L’odyssée du Spray
Publié dans le magazine Books n° 78, juillet-août 2016.
En 1895, un Canadien effectue le premier tour du monde en solitaire à la voile.
C’est l’ancêtre des Tabarly, des Gerbault, des Chichester. Joshua Slocum est le premier à avoir effectué le tour du monde à la voile en solitaire. Un exploit que beaucoup jugeaient alors impossible en cette fin de XIXe siècle. Mais ce navigateur canadien de 50 ans avait une prodigieuse expérience de la mer. Mousse à 12 ans, marin à 16, capitaine à 25, il avait passé presque toute sa vie sur l’eau. En plusieurs occasions, il avait montré un étonnant sang-froid face aux pires dangers. Échoué sur les côtes de l’Alaska, il était ainsi parvenu à construire un autre navire et à gagner sa destination sans perdre un seul homme du Washington.
Avant de se lancer dans son périple, Slocum fit refaire intégralement le Spray, un sloop de 11 mètres dont un ami lui avait fait cadeau. Slocum s’élance du port de Boston par une belle journée d’avril 1895. Son plan initial est de faire route vers l’est et de rejoindre l’océan Indien via le canal de Suez. Mais à Gibraltar, il modifie son parcours : les autorités navales britanniques lui expliquent que la Méditerranée est trop dangereuse pour un navigateur solitaire en raison des nombreux pirates qui y sévissent. Slocum est d’ailleurs pourchassé par une felouque marocaine, peu après son départ, et ne réussit à la semer qu’à grand-peine.
Décidant de poursuivre son tour du monde par l’ouest, il pique vers les Açores et traverse à nouveau l’Atlantique. Il longe le continent sud-américain, faisant plusieurs escales au Brésil, en Uruguay et en Argentine. Il profite d’une halte pour préparer le Spray à affronter les vents violents des mers du Sud, faisant raccourcir ses mâts et modifier le gréement. Il franchit ensuite le détroit de Magellan, redouté pour ses tempêtes. Ayant gagné le Pacifique, océan qu’il connaît comme sa poche, Slocum s’arrête dans les îles Samoa, où il fait la connaissance de la veuve de l’écrivain Stevenson.
Après une halte de six mois en Australie, il fait voile vers le nord, longeant la Grande Barrière de corail ; puis il oblique vers l’ouest et pénètre dans l’océan Indien. Passé les îles Cocos, l’île Maurice et l’île Rodrigues, il accoste en Afrique du Sud un jour de novembre 1897. À Pretoria, un ami le présente à Paul Kruger, le président du Transvaal. Ce dernier, persuadé que la Terre est plate, refuse d’admettre que Slocum soit sur le point d’effectuer un « tour » du monde !
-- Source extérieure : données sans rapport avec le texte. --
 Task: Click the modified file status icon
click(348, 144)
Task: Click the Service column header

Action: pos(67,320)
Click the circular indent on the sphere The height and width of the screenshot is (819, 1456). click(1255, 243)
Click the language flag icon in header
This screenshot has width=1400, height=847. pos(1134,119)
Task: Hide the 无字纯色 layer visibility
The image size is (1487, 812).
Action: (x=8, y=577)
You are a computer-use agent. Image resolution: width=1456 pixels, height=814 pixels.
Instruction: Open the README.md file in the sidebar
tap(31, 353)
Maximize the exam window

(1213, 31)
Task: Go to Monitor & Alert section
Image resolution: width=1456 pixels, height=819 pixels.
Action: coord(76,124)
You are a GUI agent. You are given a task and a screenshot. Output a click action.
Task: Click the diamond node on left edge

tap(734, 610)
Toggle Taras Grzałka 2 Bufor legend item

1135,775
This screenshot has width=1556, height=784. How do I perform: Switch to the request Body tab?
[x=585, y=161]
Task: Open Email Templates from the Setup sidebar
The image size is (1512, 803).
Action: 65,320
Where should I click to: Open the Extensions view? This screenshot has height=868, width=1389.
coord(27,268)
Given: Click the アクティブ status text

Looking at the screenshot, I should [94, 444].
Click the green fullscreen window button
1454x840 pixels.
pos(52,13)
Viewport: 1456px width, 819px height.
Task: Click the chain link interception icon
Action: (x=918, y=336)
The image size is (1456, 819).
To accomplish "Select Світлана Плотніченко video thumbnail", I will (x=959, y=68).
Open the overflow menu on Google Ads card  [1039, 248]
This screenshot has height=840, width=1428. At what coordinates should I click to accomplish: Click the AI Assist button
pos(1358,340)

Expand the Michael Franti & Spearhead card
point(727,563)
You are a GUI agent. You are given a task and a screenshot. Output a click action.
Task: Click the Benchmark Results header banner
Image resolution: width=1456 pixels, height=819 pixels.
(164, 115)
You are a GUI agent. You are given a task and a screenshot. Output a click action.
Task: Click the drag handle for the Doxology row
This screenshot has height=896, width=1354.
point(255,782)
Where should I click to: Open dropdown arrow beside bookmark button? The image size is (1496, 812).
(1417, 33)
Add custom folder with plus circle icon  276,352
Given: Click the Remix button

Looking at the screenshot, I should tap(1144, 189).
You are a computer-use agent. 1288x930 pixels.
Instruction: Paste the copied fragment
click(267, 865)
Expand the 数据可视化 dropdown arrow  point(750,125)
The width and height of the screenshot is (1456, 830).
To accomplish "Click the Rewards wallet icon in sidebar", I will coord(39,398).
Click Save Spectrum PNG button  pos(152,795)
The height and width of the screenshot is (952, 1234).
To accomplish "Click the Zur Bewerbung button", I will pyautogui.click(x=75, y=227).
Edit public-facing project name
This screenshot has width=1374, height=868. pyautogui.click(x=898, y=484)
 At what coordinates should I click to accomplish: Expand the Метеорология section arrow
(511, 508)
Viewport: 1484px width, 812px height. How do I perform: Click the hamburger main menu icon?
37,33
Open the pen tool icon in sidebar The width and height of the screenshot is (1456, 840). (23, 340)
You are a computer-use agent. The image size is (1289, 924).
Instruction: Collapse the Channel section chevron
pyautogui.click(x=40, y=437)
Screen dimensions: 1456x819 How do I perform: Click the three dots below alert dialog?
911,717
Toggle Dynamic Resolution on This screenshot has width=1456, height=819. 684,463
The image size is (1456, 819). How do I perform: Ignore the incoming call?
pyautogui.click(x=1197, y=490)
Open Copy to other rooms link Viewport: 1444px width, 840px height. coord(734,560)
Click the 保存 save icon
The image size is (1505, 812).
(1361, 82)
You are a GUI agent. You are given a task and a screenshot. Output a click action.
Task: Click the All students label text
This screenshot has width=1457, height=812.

Le marin remonte sans encombre vers le nord, traverse une nouvelle fois l’Atlantique et essuie au large de New York l’une des pires tempêtes de son voyage. Enfin, en juin 1898, il fait son entrée dans Newport. Son odyssée aura duré plus de trois ans, couvrant une distance de 46 000 milles.
Paru un an plus tard, le récit de son aventure, Seul autour du monde, est un immense succès de librairie. Financièrement à l’aise, le capitaine s’installe dans une petite ferme du Massachusetts. Mais le virus de la navigation ne l’a pas quitté. À 65 ans, il repart à bord du Spray pour une expédition vers l’Amazone. Ce sera son dernier voyage : le navire s’abîme dans le triangle des Bermudes et ne sera jamais retrouvé.